-- DATA SHOWN follows --

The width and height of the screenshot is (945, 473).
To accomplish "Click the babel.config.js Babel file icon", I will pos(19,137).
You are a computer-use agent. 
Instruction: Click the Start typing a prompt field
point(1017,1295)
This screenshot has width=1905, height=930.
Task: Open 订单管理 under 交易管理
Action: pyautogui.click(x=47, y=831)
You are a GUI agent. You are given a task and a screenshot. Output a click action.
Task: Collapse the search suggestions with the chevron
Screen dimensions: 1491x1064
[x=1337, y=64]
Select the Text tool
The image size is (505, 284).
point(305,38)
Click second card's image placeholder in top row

-- DATA SHOWN concluded --

_WORK REQUIRED:_ Transcribe the whole listing above, keeping each line exactly as written.

_RESULT FOR THIS EXERCISE:_
The width and height of the screenshot is (945, 473).
To accomplish "Click the babel.config.js Babel file icon", I will pos(19,137).
You are a computer-use agent. 
Instruction: Click the Start typing a prompt field
point(1017,1295)
This screenshot has width=1905, height=930.
Task: Open 订单管理 under 交易管理
Action: pyautogui.click(x=47, y=831)
You are a GUI agent. You are given a task and a screenshot. Output a click action.
Task: Collapse the search suggestions with the chevron
Screen dimensions: 1491x1064
[x=1337, y=64]
Select the Text tool
The image size is (505, 284).
point(305,38)
Click second card's image placeholder in top row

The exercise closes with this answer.